Poverty and Helplessness

A recent article by hulk asserts that “The biggest problem in the black community today is that they are waiting for help. They expect it to come from outside.” I have a slightly different take on the issue — that poverty, which tends to afflict more racial and ethnic minorities, creates a cycle of learned helplessness.

Learned helplessness is a theory in psychology that states when an organism is exposed to repeated aversive conditions from which it cannot escape, the organism eventually stops trying to escape. To apply it to this problem, if a person learns though repeated experience that he cannot escape poverty, that whatever job he can get will pay minimum wage, and that he can’t survive on that, he may stop trying to escape poverty and begin living hand to hand, without saving money, because he has come to believe that his actions have no effect on his world and that everything around him is out of his control.

A friend of mine worked in a free reproductive health clinic that served mostly patients without insurance or other access to healthcare. One of her patients was a 13-year-old girl, already sexually active. My friend explained the need for the patient to protect herself against disease and unwanted pregnancy, explained the birth control options, and then asked which of the options the girl would like to choose. The girl said, whatever happens to me is going to happen — I have no control over it. At 13, she had already decided that she had no control over her life, even over what happened directly to her body.
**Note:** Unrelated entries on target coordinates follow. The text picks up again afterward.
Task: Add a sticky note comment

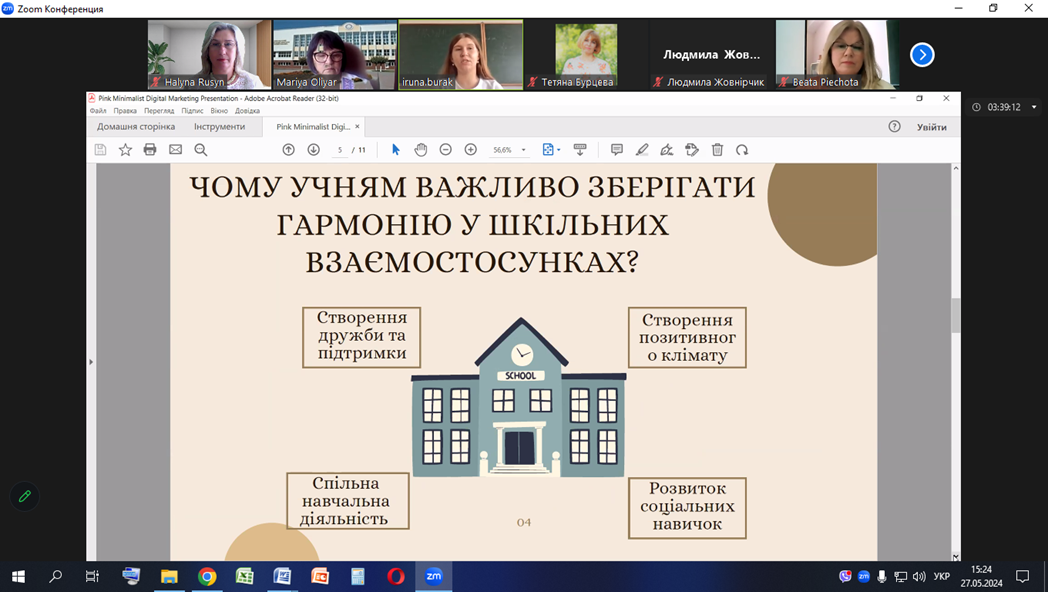Action: coord(617,150)
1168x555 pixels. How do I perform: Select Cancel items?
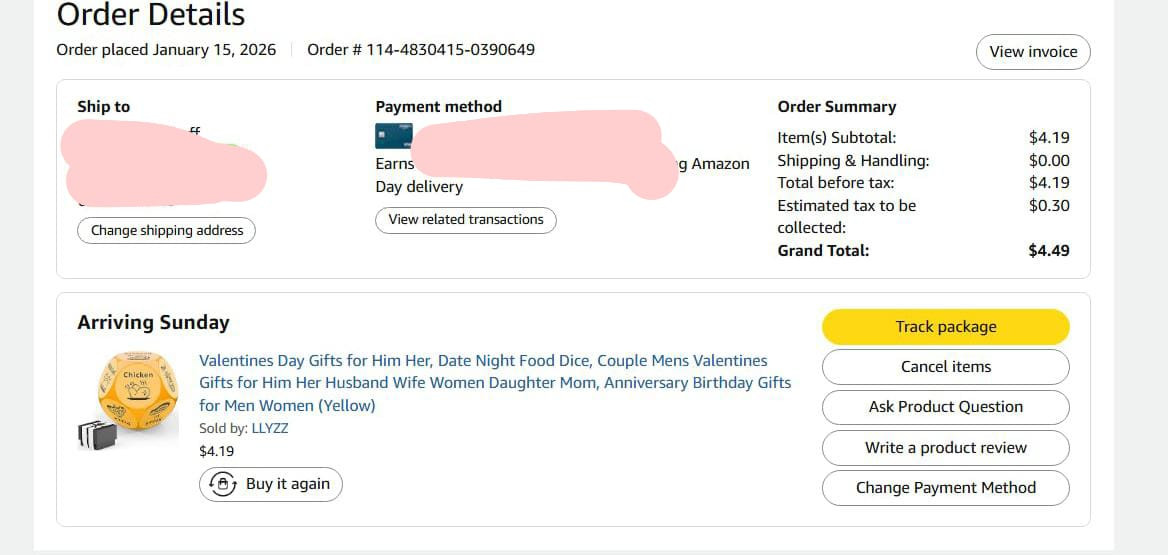[x=945, y=367]
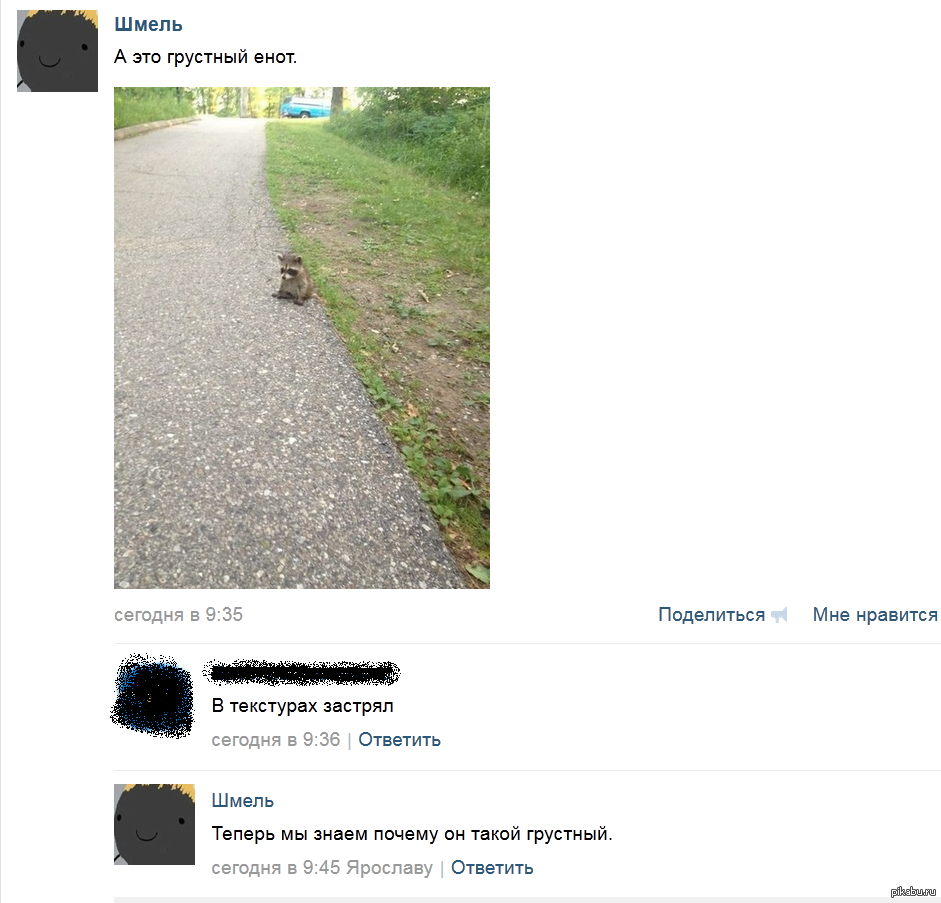Like the post with Мне нравится
This screenshot has width=941, height=903.
[875, 614]
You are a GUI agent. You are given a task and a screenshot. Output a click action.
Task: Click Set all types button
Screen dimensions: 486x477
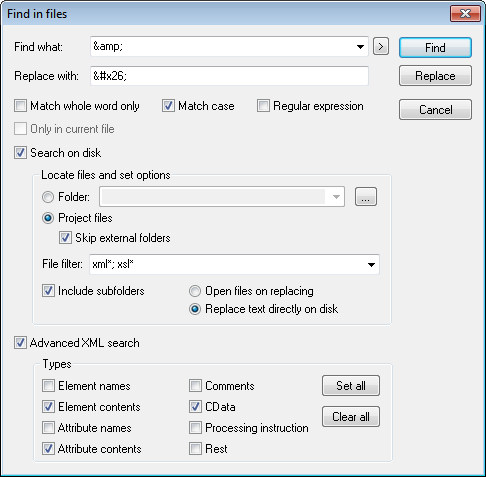click(351, 386)
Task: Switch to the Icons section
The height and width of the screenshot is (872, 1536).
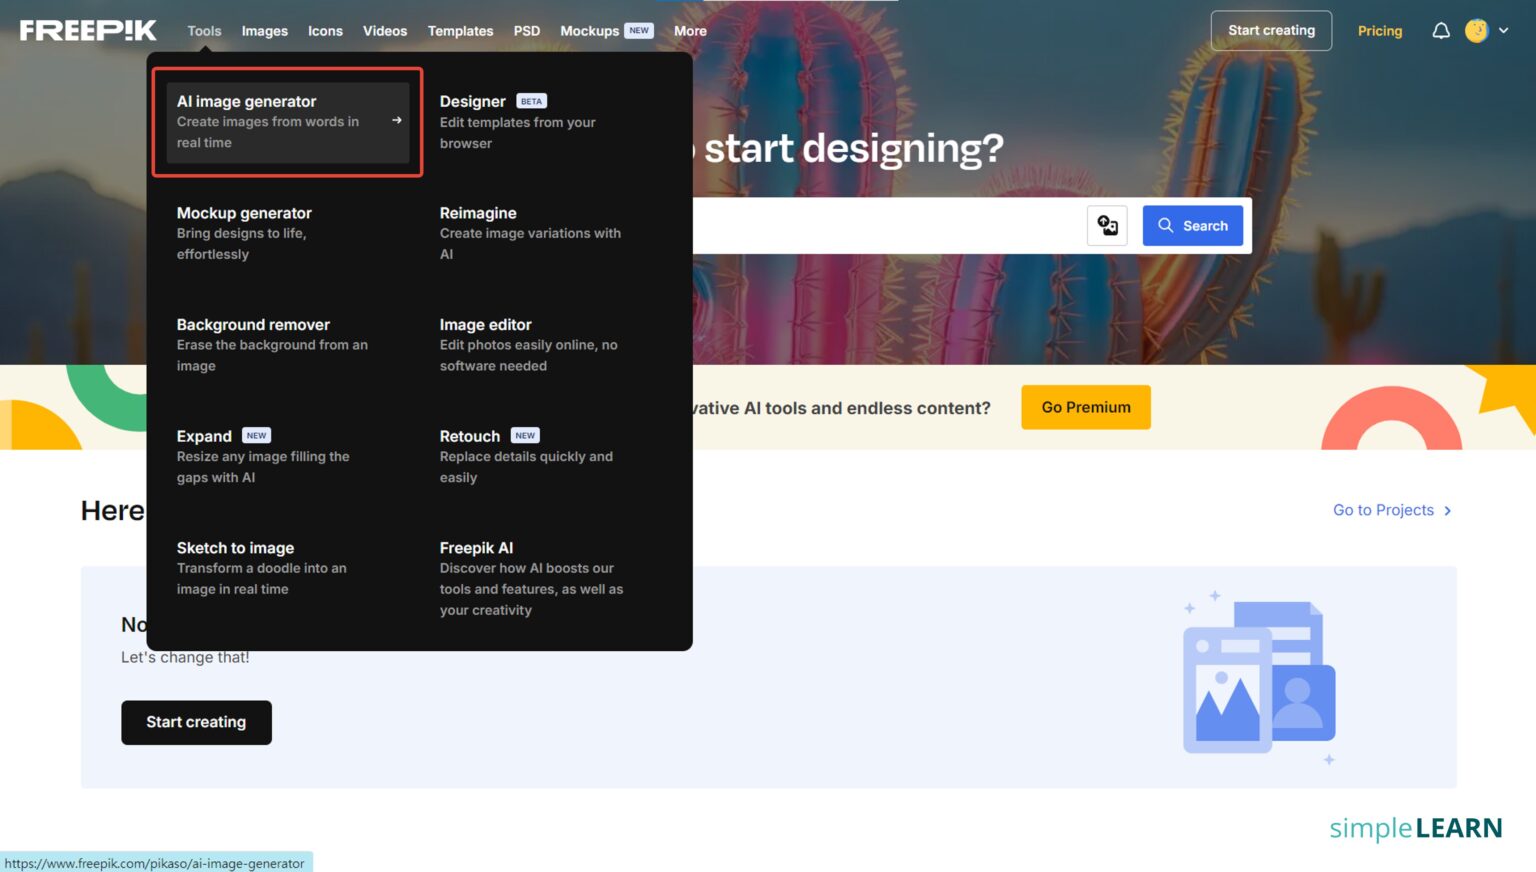Action: click(x=324, y=31)
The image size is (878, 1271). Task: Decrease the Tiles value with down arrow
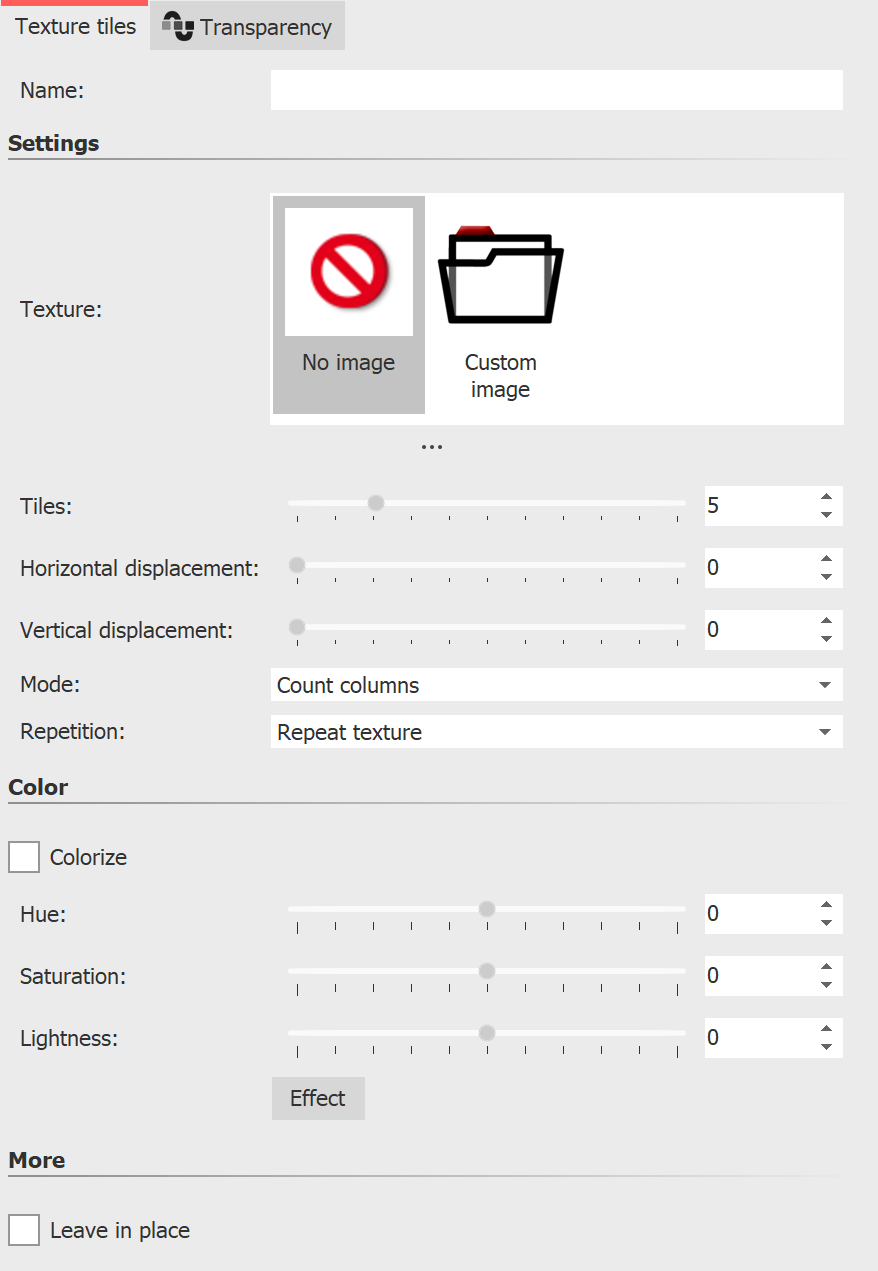(x=826, y=515)
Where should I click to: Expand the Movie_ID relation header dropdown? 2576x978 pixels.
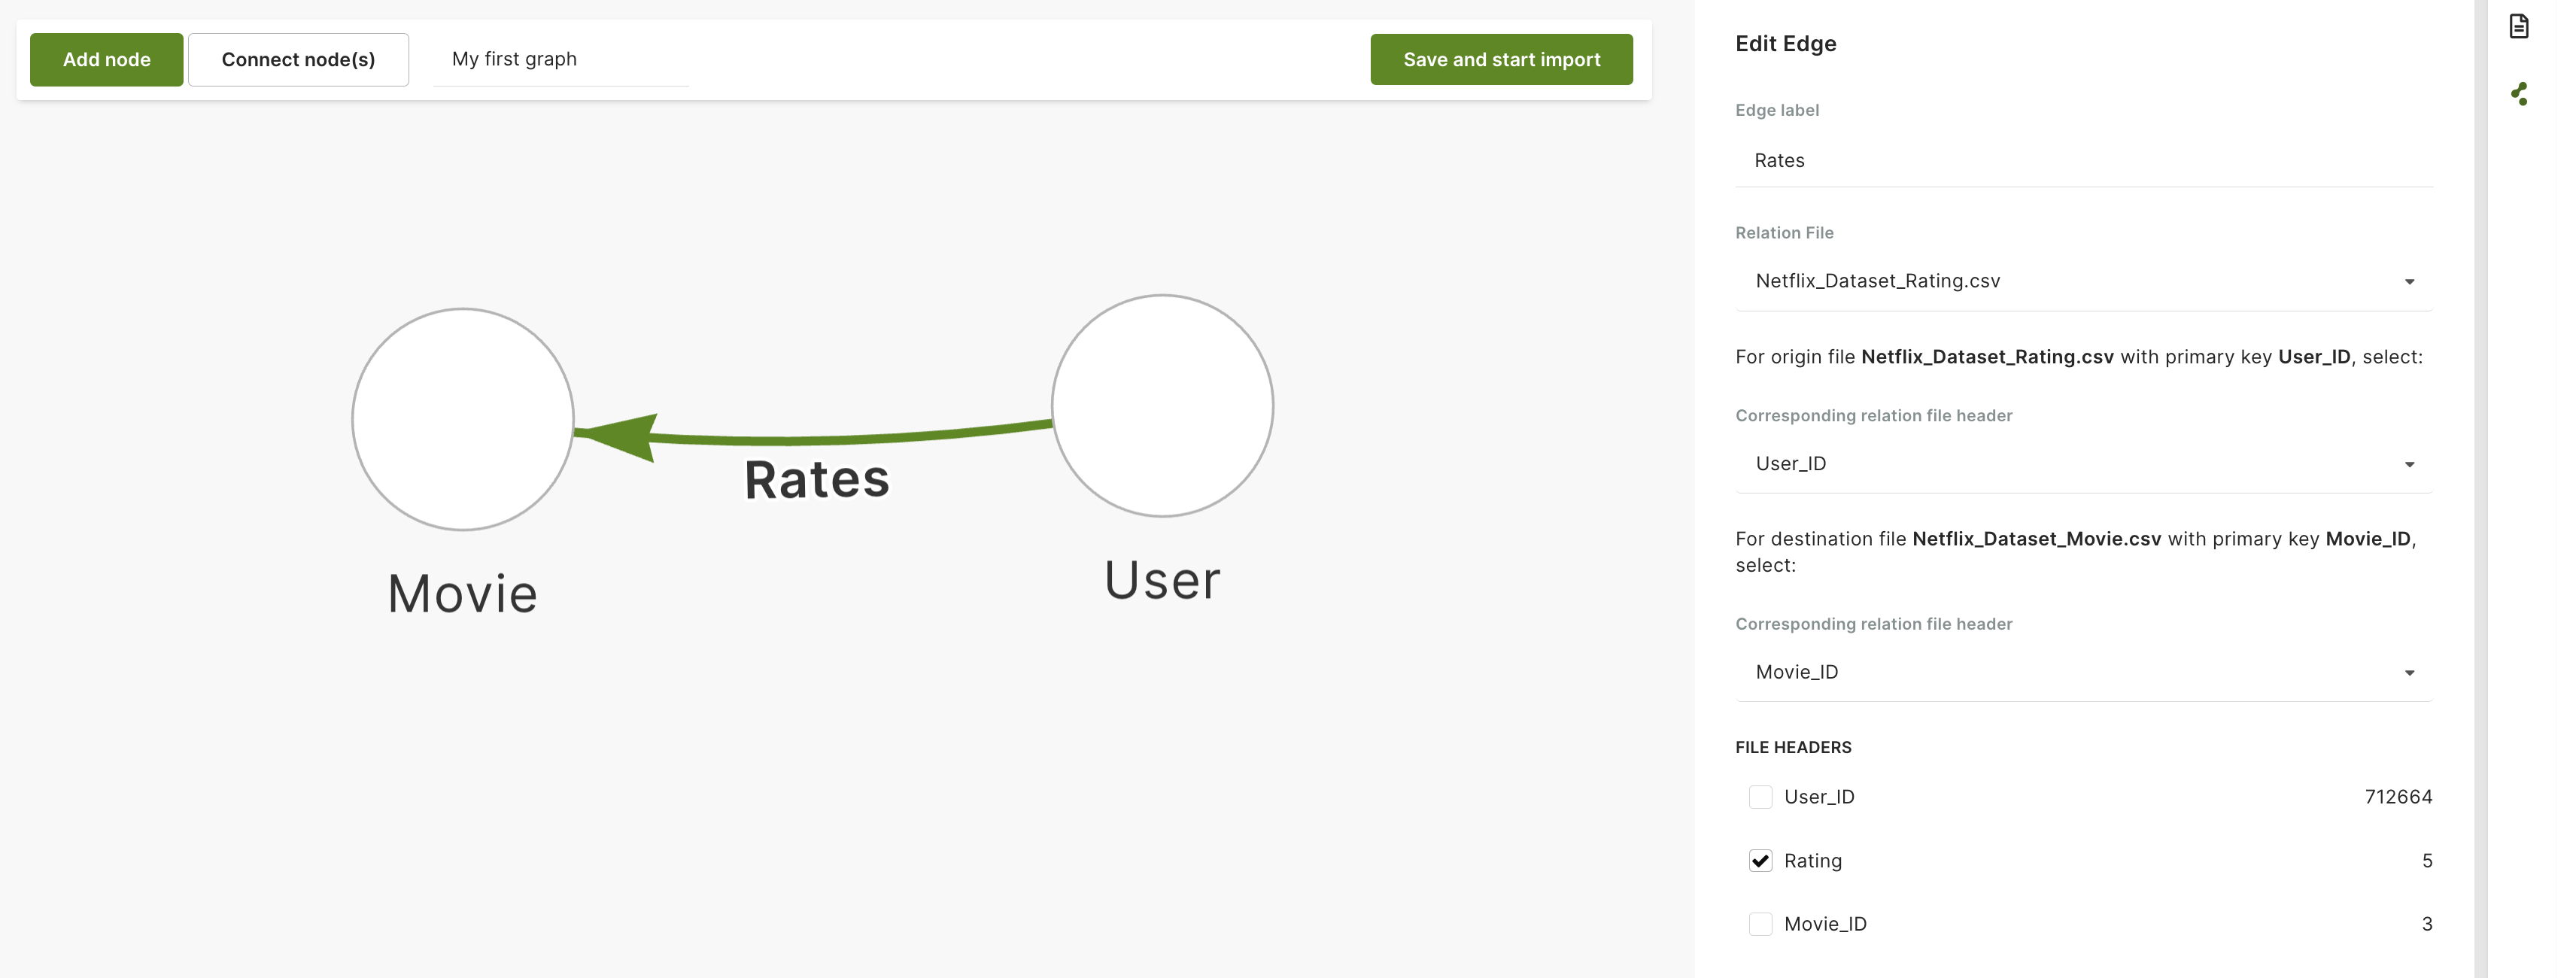point(2083,672)
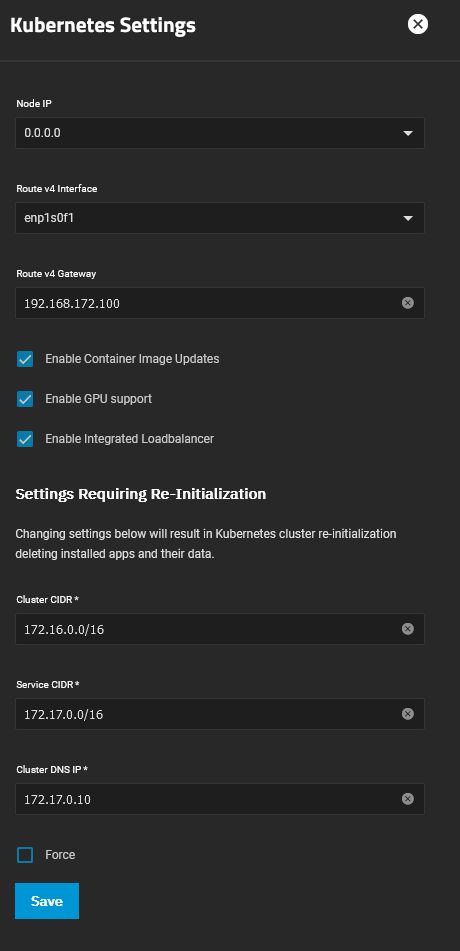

So if learned helplessness is happening in poverty-stricken areas of the US, what can be done? Welfare won’t help, because it’s a benefit that happens to someone, not a benefit that someone causes to happen. Handouts, however well-intentioned, won’t help either. What needs to happen is a sense of ownership and a sense of control being given back to people, starting at an early age — people need to learn that what they do has an effect on their world and that they can make changes, for better or for worse, in their lives.